2. The processing condition search device according to claim 1, characterized in that, When the dimensions of the plurality of variable parameters are larger than the first dimension, the first dimension processing unit reduces the dimensions of the plurality of variable parameters, thereby generating the first feature quantity.
3. The processing condition search device according to claim 1 or 2, characterized in that, When the dimension of the plurality of fixed parameters is larger than the second dimension, the second dimension processing unit reduces the dimension of the plurality of fixed parameters, thereby generating the second feature quantity.
4. The processing condition search device according to any one of claims 1 to 3, characterized in that, When the dimension of the multiple fixed parameters of the objects is larger than the second dimension, the third dimension processing unit reduces the dimension of the multiple fixed parameters of the objects, thereby generating the third feature quantity.
5. The processing condition search device according to any one of claims 1 to 4, characterized in that, When the dimensions of the plurality of variable parameters are larger than the first dimension, the determining unit reconstructs the plurality of parameters from the optimal value in such a way that the dimensions of the plurality of variable parameters are the same as the dimensions of the plurality of variable parameters.

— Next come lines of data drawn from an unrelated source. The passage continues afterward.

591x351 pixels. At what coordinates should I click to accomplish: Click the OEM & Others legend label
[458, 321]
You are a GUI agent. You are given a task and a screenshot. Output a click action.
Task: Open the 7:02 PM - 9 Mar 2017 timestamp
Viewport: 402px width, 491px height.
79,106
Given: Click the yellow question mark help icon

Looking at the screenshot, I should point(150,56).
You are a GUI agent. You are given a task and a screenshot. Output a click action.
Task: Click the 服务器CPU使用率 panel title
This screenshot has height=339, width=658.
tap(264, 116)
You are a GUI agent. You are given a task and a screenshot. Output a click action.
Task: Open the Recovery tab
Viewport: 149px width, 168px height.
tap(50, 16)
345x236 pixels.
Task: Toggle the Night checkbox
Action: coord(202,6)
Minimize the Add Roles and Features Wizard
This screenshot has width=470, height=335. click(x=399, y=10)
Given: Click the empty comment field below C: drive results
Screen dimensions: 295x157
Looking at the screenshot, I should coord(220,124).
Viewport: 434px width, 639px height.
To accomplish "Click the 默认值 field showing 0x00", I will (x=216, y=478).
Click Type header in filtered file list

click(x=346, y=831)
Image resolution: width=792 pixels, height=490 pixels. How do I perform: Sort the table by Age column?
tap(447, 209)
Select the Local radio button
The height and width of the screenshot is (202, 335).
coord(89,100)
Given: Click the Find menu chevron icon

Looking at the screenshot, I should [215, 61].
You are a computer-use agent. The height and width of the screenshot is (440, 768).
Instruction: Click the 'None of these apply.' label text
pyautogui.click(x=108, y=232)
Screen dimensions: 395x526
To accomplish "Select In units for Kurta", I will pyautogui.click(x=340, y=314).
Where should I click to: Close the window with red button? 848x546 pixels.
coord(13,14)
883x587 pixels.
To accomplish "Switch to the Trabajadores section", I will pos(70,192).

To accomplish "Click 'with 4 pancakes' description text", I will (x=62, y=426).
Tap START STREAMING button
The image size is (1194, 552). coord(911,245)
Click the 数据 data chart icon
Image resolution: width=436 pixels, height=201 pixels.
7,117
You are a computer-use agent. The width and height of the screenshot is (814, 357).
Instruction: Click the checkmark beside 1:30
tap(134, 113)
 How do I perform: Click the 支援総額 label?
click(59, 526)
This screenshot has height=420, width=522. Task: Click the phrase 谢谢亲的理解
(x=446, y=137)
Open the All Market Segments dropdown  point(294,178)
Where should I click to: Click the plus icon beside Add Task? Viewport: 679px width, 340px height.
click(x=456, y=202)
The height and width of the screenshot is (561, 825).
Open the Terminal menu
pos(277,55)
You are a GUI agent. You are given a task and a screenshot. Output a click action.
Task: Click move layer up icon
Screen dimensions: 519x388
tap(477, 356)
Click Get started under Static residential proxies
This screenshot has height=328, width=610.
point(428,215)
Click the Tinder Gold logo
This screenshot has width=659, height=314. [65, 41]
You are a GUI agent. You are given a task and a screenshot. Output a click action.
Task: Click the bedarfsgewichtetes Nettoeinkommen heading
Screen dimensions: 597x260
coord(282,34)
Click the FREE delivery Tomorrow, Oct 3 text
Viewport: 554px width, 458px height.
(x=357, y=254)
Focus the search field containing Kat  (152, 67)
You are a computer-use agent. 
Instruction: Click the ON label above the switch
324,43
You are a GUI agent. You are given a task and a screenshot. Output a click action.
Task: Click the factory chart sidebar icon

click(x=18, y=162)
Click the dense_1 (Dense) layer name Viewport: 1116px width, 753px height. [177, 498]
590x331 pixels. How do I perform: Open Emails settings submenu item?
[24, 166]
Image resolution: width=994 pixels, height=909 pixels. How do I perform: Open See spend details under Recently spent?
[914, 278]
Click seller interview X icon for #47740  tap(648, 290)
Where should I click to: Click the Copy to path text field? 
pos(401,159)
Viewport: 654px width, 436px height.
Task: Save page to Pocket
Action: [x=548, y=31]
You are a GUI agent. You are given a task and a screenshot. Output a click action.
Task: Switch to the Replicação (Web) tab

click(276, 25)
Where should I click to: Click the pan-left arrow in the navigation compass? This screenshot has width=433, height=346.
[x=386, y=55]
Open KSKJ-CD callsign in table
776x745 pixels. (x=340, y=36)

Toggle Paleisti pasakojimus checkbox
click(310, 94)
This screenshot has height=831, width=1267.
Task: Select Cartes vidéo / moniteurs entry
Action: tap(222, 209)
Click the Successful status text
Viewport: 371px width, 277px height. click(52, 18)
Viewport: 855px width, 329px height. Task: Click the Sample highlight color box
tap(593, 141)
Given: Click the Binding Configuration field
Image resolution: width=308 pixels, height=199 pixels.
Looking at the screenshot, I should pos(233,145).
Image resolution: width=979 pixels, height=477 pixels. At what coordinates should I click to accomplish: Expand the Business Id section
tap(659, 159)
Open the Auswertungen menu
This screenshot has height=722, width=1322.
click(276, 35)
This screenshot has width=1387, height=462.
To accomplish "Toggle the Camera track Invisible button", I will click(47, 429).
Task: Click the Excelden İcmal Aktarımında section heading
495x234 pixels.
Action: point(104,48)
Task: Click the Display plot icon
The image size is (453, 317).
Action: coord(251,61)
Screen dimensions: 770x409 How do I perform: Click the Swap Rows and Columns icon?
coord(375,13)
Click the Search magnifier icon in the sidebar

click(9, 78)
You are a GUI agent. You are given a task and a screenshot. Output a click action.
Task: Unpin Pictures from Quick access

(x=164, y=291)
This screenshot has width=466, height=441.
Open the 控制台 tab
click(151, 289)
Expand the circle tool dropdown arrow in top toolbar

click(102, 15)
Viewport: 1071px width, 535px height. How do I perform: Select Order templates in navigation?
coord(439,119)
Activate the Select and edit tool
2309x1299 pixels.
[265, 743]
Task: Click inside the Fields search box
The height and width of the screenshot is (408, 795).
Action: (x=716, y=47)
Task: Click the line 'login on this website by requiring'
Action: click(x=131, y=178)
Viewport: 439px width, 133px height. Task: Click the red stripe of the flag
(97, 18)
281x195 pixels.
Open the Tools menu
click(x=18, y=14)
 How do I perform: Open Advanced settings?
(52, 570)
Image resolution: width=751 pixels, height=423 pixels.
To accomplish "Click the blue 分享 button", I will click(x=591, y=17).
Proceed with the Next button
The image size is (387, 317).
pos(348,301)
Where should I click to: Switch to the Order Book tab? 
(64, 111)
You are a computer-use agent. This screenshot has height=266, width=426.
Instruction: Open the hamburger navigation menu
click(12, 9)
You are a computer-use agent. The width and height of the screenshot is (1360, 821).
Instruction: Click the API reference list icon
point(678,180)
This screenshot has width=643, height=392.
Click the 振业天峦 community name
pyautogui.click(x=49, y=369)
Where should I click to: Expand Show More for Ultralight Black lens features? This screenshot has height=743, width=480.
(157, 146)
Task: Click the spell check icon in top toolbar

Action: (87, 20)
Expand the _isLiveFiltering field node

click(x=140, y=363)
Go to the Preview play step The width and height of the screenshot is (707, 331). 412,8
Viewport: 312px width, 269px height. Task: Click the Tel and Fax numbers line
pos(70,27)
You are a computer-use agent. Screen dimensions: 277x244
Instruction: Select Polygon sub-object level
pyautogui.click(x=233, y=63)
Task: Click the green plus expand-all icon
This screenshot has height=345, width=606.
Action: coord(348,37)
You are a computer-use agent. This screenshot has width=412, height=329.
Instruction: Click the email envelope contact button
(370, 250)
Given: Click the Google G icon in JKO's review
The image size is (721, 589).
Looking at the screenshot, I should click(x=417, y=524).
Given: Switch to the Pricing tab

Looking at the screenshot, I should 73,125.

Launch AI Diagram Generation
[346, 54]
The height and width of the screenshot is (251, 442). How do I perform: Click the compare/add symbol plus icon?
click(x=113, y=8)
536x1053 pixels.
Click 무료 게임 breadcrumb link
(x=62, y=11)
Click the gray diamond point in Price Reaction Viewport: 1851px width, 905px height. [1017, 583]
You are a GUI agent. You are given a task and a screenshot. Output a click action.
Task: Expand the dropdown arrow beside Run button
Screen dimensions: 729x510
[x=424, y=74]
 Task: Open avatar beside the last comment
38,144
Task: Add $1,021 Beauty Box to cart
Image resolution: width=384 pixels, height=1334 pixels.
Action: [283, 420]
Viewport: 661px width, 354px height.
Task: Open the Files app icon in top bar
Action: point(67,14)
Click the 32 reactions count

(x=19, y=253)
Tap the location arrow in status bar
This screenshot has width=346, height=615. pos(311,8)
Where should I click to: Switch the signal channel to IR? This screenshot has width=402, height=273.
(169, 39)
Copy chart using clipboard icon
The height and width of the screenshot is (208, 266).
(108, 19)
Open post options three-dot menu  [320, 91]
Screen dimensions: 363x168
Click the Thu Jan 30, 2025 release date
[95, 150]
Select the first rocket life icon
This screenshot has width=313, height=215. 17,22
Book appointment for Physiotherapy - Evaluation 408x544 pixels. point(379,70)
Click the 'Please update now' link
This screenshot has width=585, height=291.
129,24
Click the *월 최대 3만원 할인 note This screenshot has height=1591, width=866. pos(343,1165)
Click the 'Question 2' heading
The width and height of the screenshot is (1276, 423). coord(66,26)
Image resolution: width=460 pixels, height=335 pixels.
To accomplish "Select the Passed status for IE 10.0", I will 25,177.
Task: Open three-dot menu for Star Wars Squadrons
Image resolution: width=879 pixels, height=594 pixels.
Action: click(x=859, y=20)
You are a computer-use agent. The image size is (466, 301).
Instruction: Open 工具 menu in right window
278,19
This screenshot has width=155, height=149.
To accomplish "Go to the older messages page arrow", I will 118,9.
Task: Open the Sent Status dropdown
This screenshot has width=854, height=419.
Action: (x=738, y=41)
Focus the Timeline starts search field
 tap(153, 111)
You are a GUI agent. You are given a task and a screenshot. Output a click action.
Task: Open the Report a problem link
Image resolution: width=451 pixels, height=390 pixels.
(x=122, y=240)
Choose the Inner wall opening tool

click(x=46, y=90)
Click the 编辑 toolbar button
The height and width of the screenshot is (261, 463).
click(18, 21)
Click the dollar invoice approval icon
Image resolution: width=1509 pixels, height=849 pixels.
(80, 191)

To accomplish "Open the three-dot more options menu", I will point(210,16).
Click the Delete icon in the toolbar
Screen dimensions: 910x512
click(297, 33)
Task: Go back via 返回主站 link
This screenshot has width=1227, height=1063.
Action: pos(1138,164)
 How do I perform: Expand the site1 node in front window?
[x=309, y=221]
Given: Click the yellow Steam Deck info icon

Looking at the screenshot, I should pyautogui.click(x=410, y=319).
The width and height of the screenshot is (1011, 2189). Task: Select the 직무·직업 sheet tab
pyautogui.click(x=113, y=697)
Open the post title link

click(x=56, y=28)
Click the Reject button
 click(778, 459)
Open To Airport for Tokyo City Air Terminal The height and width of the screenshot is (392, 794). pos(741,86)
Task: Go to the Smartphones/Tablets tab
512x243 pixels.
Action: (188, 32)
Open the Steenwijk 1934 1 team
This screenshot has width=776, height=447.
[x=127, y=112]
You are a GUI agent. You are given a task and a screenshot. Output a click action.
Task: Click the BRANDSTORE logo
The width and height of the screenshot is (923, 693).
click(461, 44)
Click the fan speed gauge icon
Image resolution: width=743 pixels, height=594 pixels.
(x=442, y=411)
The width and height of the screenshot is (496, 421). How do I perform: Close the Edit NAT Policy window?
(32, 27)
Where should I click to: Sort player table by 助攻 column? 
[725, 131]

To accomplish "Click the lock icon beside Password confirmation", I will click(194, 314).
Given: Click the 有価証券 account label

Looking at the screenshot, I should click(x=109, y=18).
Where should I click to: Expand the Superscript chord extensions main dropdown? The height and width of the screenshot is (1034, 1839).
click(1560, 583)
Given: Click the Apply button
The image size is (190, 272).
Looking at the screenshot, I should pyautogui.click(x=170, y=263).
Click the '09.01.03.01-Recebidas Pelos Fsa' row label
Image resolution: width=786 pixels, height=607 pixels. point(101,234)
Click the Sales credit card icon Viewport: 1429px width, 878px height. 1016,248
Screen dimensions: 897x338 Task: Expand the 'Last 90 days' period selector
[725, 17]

6. The processing condition search device according to claim 1, characterized in that, The first dimension processing unit reduces the dimension of the plurality of variable parameters, thereby generating a first temporary feature quantity. The second dimension processing unit reduces the dimensions of the plurality of fixed parameters, thereby generating a second temporary feature quantity. The processing condition search device also has: A dimension reduction unit reduces the dimensions of the plurality of parameters, thereby generating a fourth feature quantity; A first comparison unit calculates a first similarity score that represents the degree of similarity between the first temporary feature and the fourth feature; as well as The second comparison unit calculates a second similarity score, which represents the degree of similarity between the second temporary feature and the fourth feature. The first dimension processing unit modifies the process of reducing the dimensions of the multiple variable parameters and repeatedly generates the first temporary feature value until the first similarity score converges. The first temporary feature value at the point where the first similarity score converges is then set as the first feature value. The second dimension processing unit modifies the process of reducing the dimensions of the multiple fixed parameters and repeatedly generates the second temporary feature value until the second similarity score converges. The second temporary feature value when the second similarity score converges is set as the second feature value.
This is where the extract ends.